In 1951, black students in Farmville, Virginia—led by 16-year-old Barbara Johns—staged a strike to protest conditions at Robert Russa Moton High School. The subsequent lawsuit later became one of five cases folded into Brown v. Board of Education, the landmark desegregation decision by the U.S. Supreme Court that made “separate but equal” unlawful. Moton was the only one of the five cases that began with a student-led challenge.

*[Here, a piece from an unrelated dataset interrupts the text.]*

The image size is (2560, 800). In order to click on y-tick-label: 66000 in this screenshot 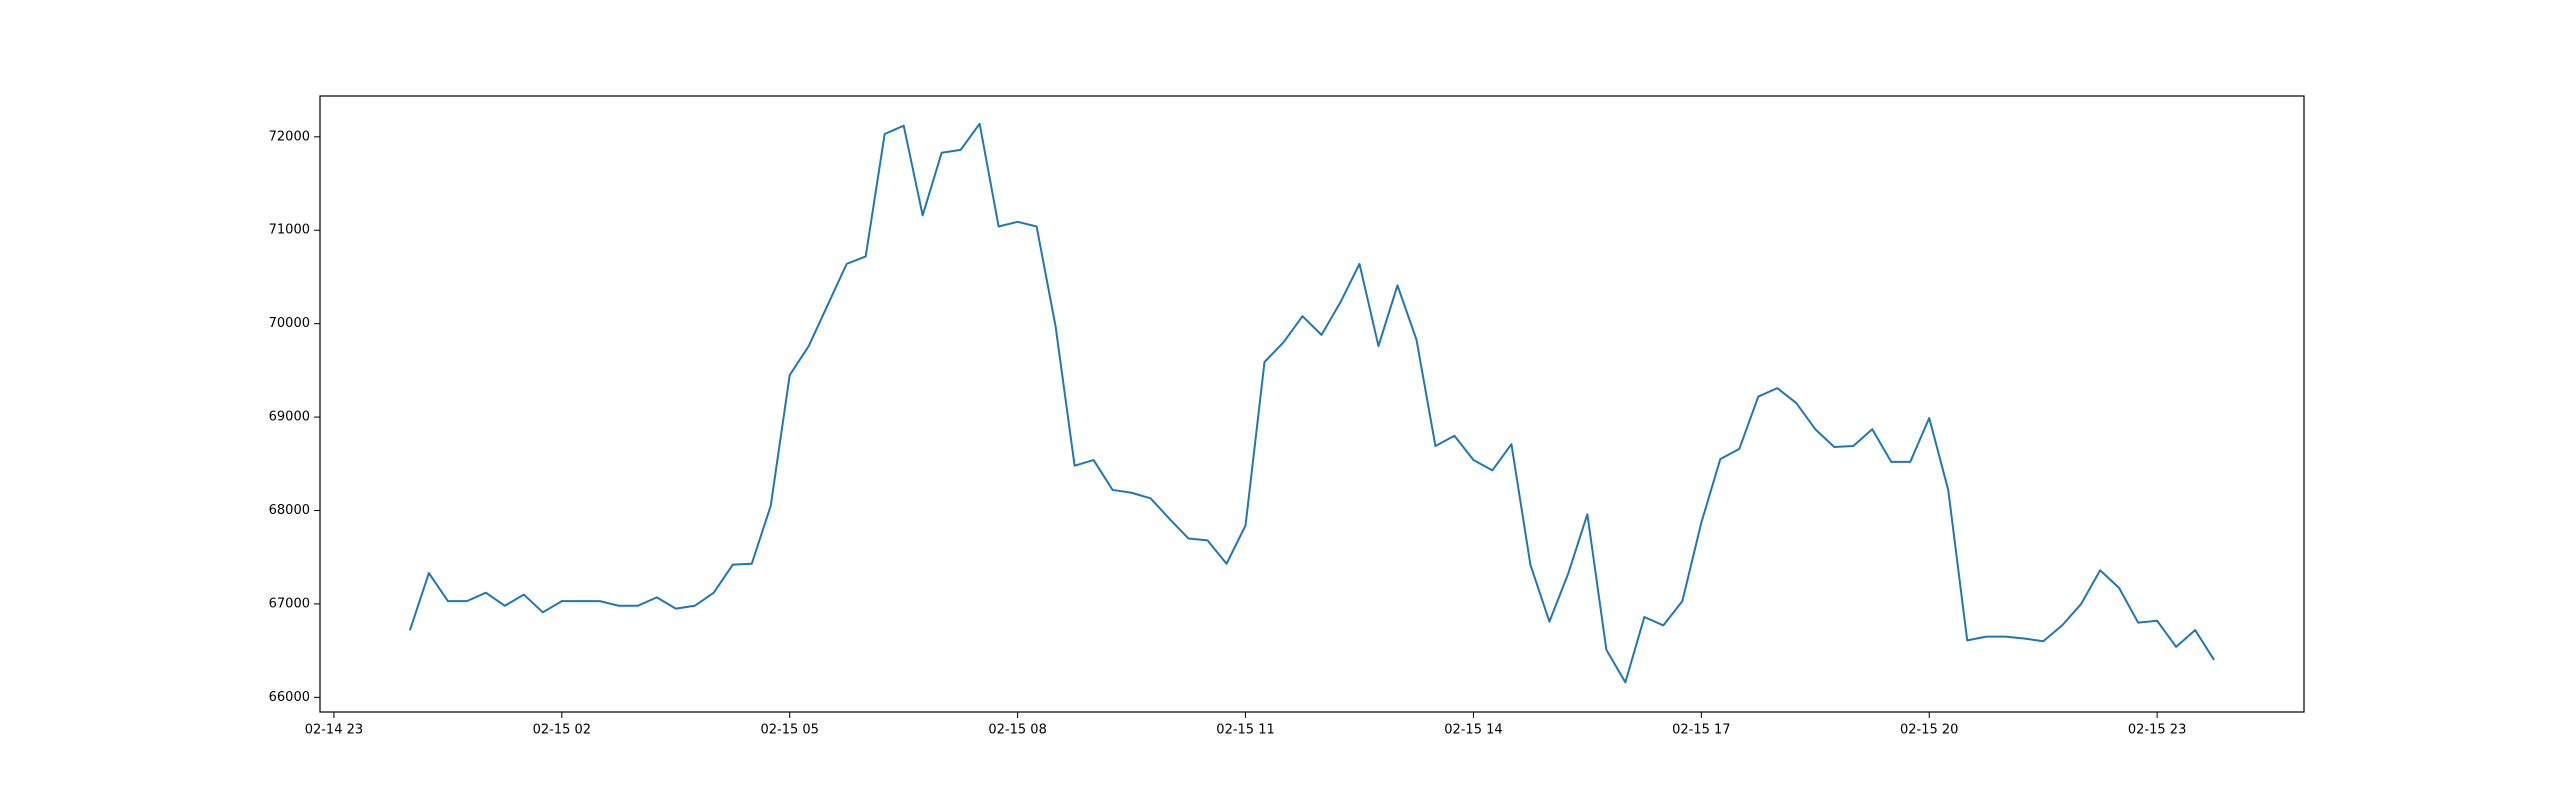, I will do `click(290, 698)`.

But the Moton students’ struggles didn’t end with the May 17, 1954, Supreme Court ruling, now marking its 60th anniversary. Rather than comply with the court, Virginia lawmakers launched a campaign known as “Massive Resistance,” and in the fall of 1958, they closed schools in three major districts for a semester to avoid having to integrate them. Prince Edward County—home to Farmville—shuttered all of its public schools in 1959, and they remained closed for five years. During that time, white students attended private academies paid for by their own families and sympathetic segregationists. But black students were left largely to fend for themselves, cobbling together educations in church basements and home-school settings.
In 1963, a coalition of educators and community leaders created the Prince Edward Free School Association, and used private funds and the support of President Kennedy’s administration to open four campuses serving about 1,500 black students. The 1964 Supreme Court ruling in Griffin vs. School Board of Prince Edward County forced the district’s schools to finally reopen.